New build – second stage

It’s been a while since I reported the relaunch of the workshop for building – other tasks  have rather overtaken the run of play. This week though, I have been back to the new prototype to make some progress.

The first port of call this week is the neck. The headstock angle was marked in the block before gluing on the fretboard and then cut and planed with the No.5 Bailey plane. Then the fretboard was glued on to the block and the basic shape cut and the headstock ‘wings’ glued.

Why use wings? Partly it’s about not using routers for neck edge shapes. I don’t like rotating blades – they quite simply scare me. In the table, the router blade is exposed. In the hand held router, the potential to slip is great. So the router gets used only as a last resort for any job.

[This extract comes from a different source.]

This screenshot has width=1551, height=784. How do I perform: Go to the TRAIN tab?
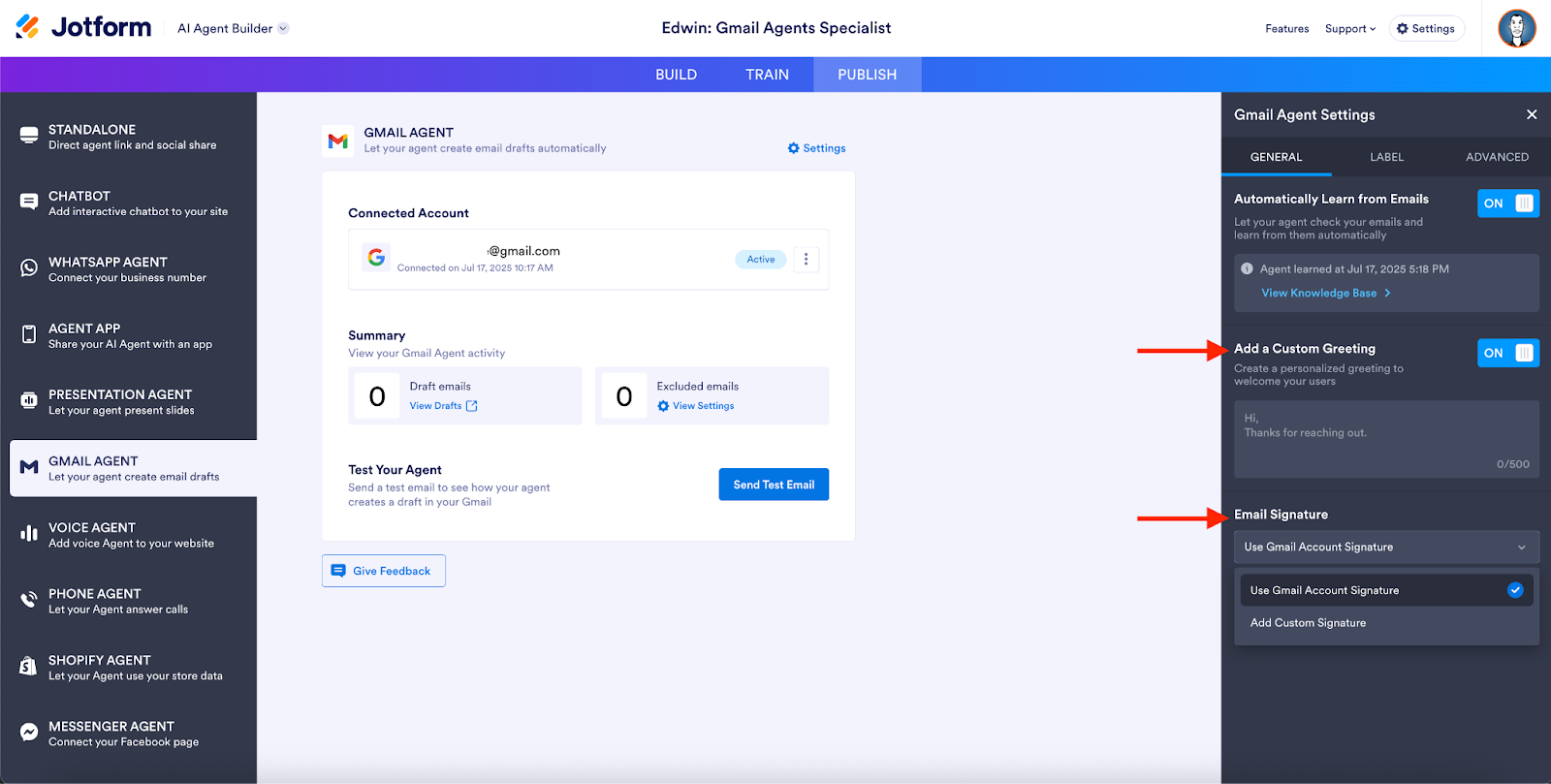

I like to cut close to the edge of the fretboard, and then plane the entire edge with the longest plane body I have. This gives a great straight edge.

That’s where I am here. It’s then a matter of gluing on the edges of the headstock which will be hidden by the headstock veneer.IMG_20160701_131225[1]

With that complete, I turned to the body. The router is used to make a channel for binding with a stepped bit and follower. This is then reset to cut in at the top of the binding channel to create a 1/4″ step around most of the body which then marks the level of the edge for the carve process.

The carve is mostly achieved by hand again, as is the point of this whole process.The instrument here is a small gouge, which is largely pushed through the wood without the use of a mallet. Most of the work is across the grain, but at times I have to almost ‘feel’ which way the wood wants to work and just go with it to get the cleanest cut.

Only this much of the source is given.